During the market's boom years, which ran for nearly a decade starting in the late 1990s, car makers mushroomed in China. City and provincial governments, seeing the chance to woo prestigious industries that employed large numbers, chipped in funds or policy support.

Today, more than 80 producers of all sizes vie for small slices of the market, many of them selling what foreign auto executives regard as knockoffs of their cars.

Those small companies thrived because of the high rate of growth in passenger-car sales, sometimes above 20% a year in the past decade. But sales began sliding in August. Unit sales fell 12% in December from a year earlier. For all of 2008, unit growth was just 7%, and this year will likely fall further: Some analysts are predicting no growth or even a modest contraction.

Many smaller upstarts in China are low-cost producers, but their inexpensive cars lack the quality, performance and safety of those designed by established global auto makers. A subcompact car by Great Wall Motor Co., called the Florid, for instance, sells for as little as 53,900 yuan, or about $7,880. A comparably equipped Toyota Yaris costs more than 50% more, at 84,700 yuan, although Toyota dealers recently offered discounts to boost the car's sales.

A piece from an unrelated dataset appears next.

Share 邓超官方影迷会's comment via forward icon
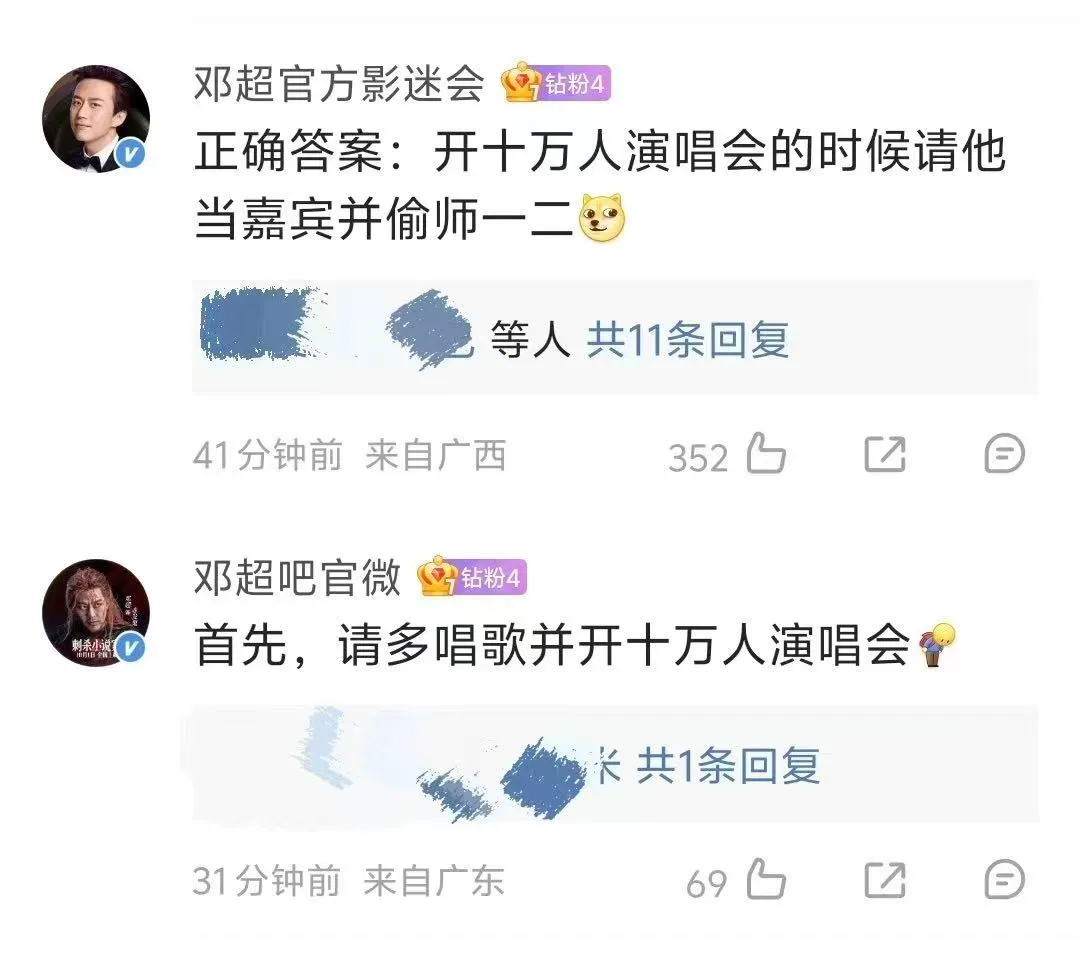This screenshot has width=1080, height=961. click(x=885, y=454)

Many smaller Chinese makers achieve low prices by skipping research and development. Their planners come up with product ideas but farm out most engineering jobs. They assemble cars as if they are Lego sets, with purchased engines, transmissions and parts.

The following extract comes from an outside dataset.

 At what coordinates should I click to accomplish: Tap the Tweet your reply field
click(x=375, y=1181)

Analysts warn that the speed and scope of any consolidation may be limited because local governments that own some of these smaller companies might try to bail them out.

Still, signs of pain already are emerging. Great Wall Motor, in the city of Baoding near Beijing, increased car and light-truck sales 5% last year to 125,000 vehicles but fell far short of its goal of 200,000, despite aggressive price cuts. It has trimmed 10% of its 23,000 employees. Jiangling Auto Group Co. in the southeastern city of Nanchang, saw its sales plunge 36% last year to 10,500 vehicles.

Shuanghuan, based in Shijiazhuang, about 185 miles southwest of Beijing, has laid off 8% of its work force of 2,000. Mr. Cheng, its No. 2 executive, said the company is trying to shore up its business by cultivating demand for its cars in overseas markets that are less affected by the global economic crisis, such as Ghana and other West African countries.

China's central government, while wanting consolidation, is concerned about the damage that shrinking car sales could do to an already weakened economy. This month, it halved the sales-tax rate on smaller cars to 5% for the rest of 2009, and cut retail prices for gasoline and diesel.